* EXERCISE INPUTS *
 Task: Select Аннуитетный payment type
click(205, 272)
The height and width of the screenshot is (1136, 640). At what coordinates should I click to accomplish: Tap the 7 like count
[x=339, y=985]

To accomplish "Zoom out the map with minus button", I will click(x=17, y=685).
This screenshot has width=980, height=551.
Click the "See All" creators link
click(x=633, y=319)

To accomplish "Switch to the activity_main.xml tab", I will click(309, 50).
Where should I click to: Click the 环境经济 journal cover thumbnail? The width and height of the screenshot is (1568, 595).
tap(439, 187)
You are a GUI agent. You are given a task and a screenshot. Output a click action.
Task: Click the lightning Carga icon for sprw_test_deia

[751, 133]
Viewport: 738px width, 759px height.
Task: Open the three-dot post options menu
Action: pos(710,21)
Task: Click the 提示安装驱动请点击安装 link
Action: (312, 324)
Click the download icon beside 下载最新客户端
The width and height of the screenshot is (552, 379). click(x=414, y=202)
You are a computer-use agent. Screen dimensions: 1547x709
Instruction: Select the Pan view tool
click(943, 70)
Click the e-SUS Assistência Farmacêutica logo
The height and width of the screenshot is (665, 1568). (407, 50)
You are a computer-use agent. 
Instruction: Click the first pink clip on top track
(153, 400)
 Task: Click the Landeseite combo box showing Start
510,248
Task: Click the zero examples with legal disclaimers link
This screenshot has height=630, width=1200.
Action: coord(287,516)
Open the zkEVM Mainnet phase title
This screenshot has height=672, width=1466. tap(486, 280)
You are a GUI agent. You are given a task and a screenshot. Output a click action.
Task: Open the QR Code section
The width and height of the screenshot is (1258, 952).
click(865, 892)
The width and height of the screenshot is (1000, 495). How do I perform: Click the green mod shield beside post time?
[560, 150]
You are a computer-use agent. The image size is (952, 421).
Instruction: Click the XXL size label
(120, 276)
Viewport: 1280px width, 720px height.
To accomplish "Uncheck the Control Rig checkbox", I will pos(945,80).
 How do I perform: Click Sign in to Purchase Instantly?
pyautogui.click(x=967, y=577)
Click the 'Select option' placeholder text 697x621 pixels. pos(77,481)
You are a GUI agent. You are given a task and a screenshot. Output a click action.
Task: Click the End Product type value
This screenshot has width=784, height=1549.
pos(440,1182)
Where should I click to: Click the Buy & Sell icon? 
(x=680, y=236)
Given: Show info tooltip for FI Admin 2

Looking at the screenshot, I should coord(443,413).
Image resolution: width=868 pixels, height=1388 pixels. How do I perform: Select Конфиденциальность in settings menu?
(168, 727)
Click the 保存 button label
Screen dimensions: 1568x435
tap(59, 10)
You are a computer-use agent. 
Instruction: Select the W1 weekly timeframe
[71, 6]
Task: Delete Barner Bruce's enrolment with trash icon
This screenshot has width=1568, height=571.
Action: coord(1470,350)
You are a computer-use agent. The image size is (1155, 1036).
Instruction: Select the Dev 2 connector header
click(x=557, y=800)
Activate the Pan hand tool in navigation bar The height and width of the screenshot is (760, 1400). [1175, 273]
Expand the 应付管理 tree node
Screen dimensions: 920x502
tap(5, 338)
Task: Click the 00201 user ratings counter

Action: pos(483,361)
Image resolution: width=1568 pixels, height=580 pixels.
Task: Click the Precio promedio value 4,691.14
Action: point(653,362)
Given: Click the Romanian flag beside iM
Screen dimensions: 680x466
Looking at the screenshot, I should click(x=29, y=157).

* WHAT THE TASK ASKS *
From the first line to the last, retype the data exactly.

* EXERCISE OUTPUT *
 Task: Select Аннуитетный payment type
click(205, 272)
The height and width of the screenshot is (1136, 640). At what coordinates should I click to accomplish: Tap the 7 like count
[x=339, y=985]

To accomplish "Zoom out the map with minus button", I will click(x=17, y=685).
This screenshot has width=980, height=551.
Click the "See All" creators link
click(x=633, y=319)

To accomplish "Switch to the activity_main.xml tab", I will click(309, 50).
Where should I click to: Click the 环境经济 journal cover thumbnail? The width and height of the screenshot is (1568, 595).
tap(439, 187)
You are a GUI agent. You are given a task and a screenshot. Output a click action.
Task: Click the lightning Carga icon for sprw_test_deia

[751, 133]
Viewport: 738px width, 759px height.
Task: Open the three-dot post options menu
Action: pos(710,21)
Task: Click the 提示安装驱动请点击安装 link
Action: (312, 324)
Click the download icon beside 下载最新客户端
The width and height of the screenshot is (552, 379). click(x=414, y=202)
You are a computer-use agent. Screen dimensions: 1547x709
Instruction: Select the Pan view tool
click(943, 70)
Click the e-SUS Assistência Farmacêutica logo
The height and width of the screenshot is (665, 1568). (407, 50)
You are a computer-use agent. 
Instruction: Click the first pink clip on top track
(153, 400)
 Task: Click the Landeseite combo box showing Start
510,248
Task: Click the zero examples with legal disclaimers link
This screenshot has height=630, width=1200.
Action: coord(287,516)
Open the zkEVM Mainnet phase title
This screenshot has height=672, width=1466. tap(486, 280)
You are a GUI agent. You are given a task and a screenshot. Output a click action.
Task: Open the QR Code section
The width and height of the screenshot is (1258, 952).
click(865, 892)
The width and height of the screenshot is (1000, 495). How do I perform: Click the green mod shield beside post time?
[560, 150]
You are a computer-use agent. The image size is (952, 421).
Instruction: Click the XXL size label
(120, 276)
Viewport: 1280px width, 720px height.
To accomplish "Uncheck the Control Rig checkbox", I will pos(945,80).
 How do I perform: Click Sign in to Purchase Instantly?
pyautogui.click(x=967, y=577)
Click the 'Select option' placeholder text 697x621 pixels. pos(77,481)
You are a GUI agent. You are given a task and a screenshot. Output a click action.
Task: Click the End Product type value
This screenshot has width=784, height=1549.
pos(440,1182)
Where should I click to: Click the Buy & Sell icon? 
(x=680, y=236)
Given: Show info tooltip for FI Admin 2

Looking at the screenshot, I should coord(443,413).
Image resolution: width=868 pixels, height=1388 pixels. How do I perform: Select Конфиденциальность in settings menu?
(168, 727)
Click the 保存 button label
Screen dimensions: 1568x435
tap(59, 10)
You are a computer-use agent. 
Instruction: Select the W1 weekly timeframe
[71, 6]
Task: Delete Barner Bruce's enrolment with trash icon
This screenshot has width=1568, height=571.
Action: coord(1470,350)
You are a computer-use agent. The image size is (1155, 1036).
Instruction: Select the Dev 2 connector header
click(x=557, y=800)
Activate the Pan hand tool in navigation bar The height and width of the screenshot is (760, 1400). [1175, 273]
Expand the 应付管理 tree node
Screen dimensions: 920x502
tap(5, 338)
Task: Click the 00201 user ratings counter

Action: pos(483,361)
Image resolution: width=1568 pixels, height=580 pixels.
Task: Click the Precio promedio value 4,691.14
Action: point(653,362)
Given: Click the Romanian flag beside iM
Screen dimensions: 680x466
Looking at the screenshot, I should click(x=29, y=157).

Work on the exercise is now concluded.